┌────────

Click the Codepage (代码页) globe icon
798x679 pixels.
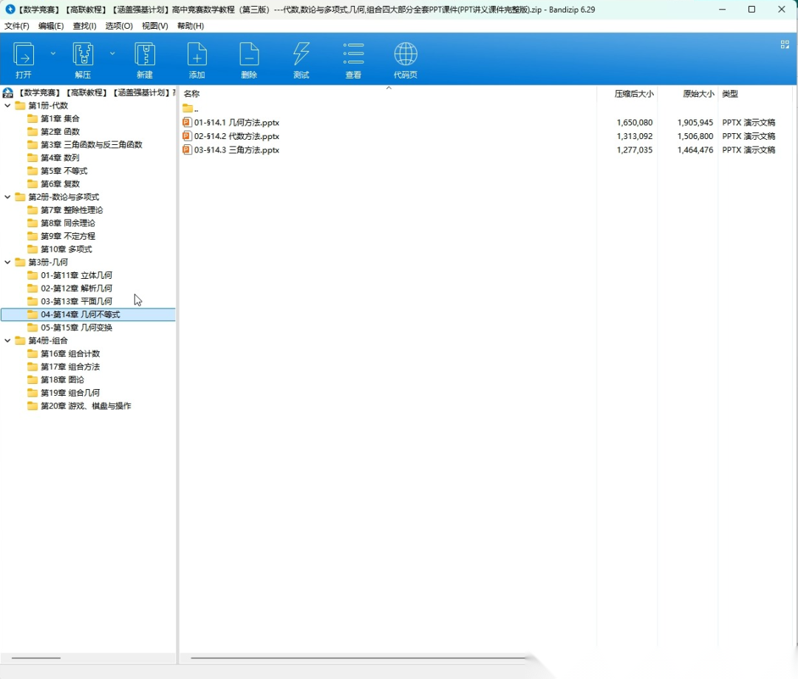(406, 55)
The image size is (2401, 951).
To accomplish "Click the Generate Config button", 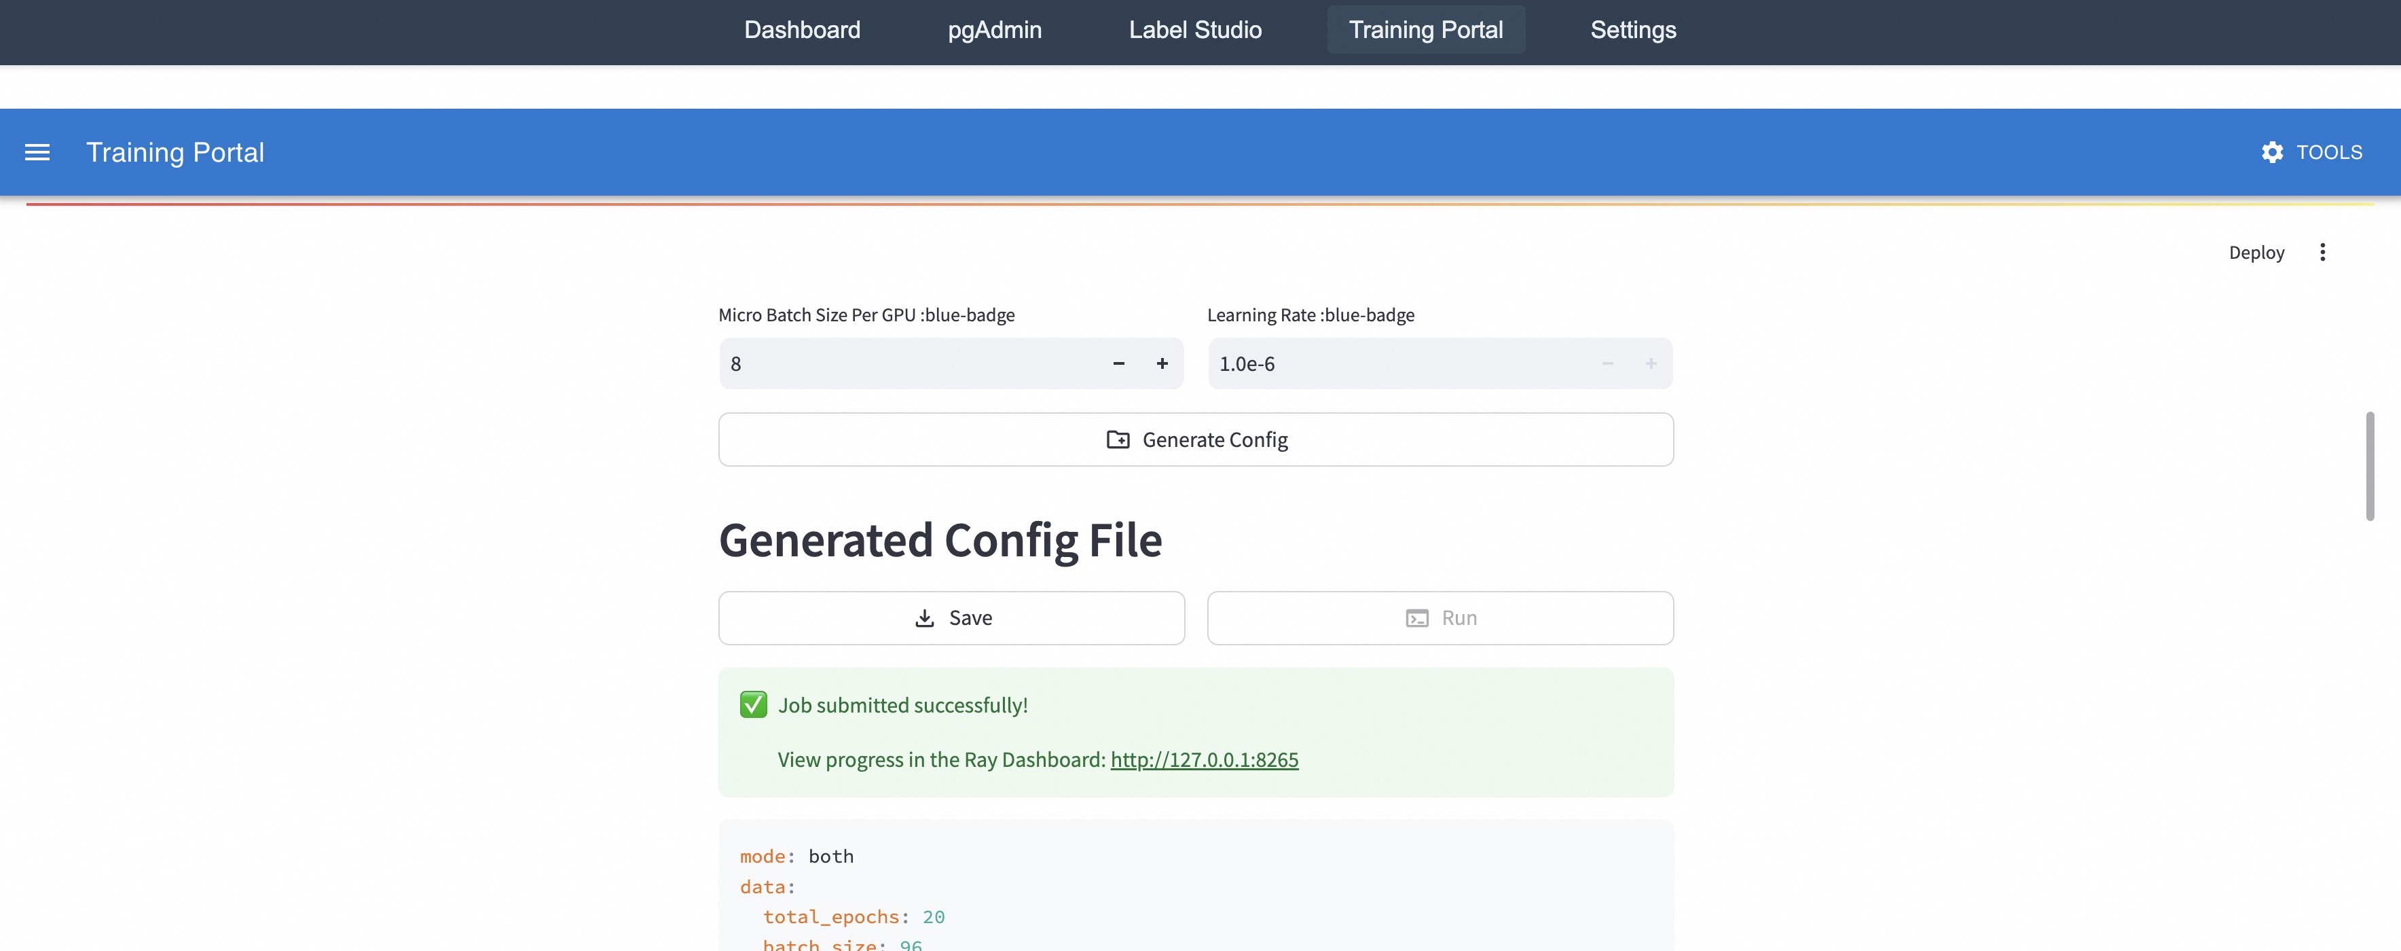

└────────

▶ _REQUIREMENT_
Put each line of the material above into a JSON list of strings, one string per line, leaving out blank lines and the pictures.

▶ _WRITTEN RESPONSE_
[
  "Click the Codepage (代码页) globe icon",
  "798x679 pixels.",
  "(406, 55)",
  "The image size is (2401, 951).",
  "To accomplish \"Click the Generate Config button\", "
]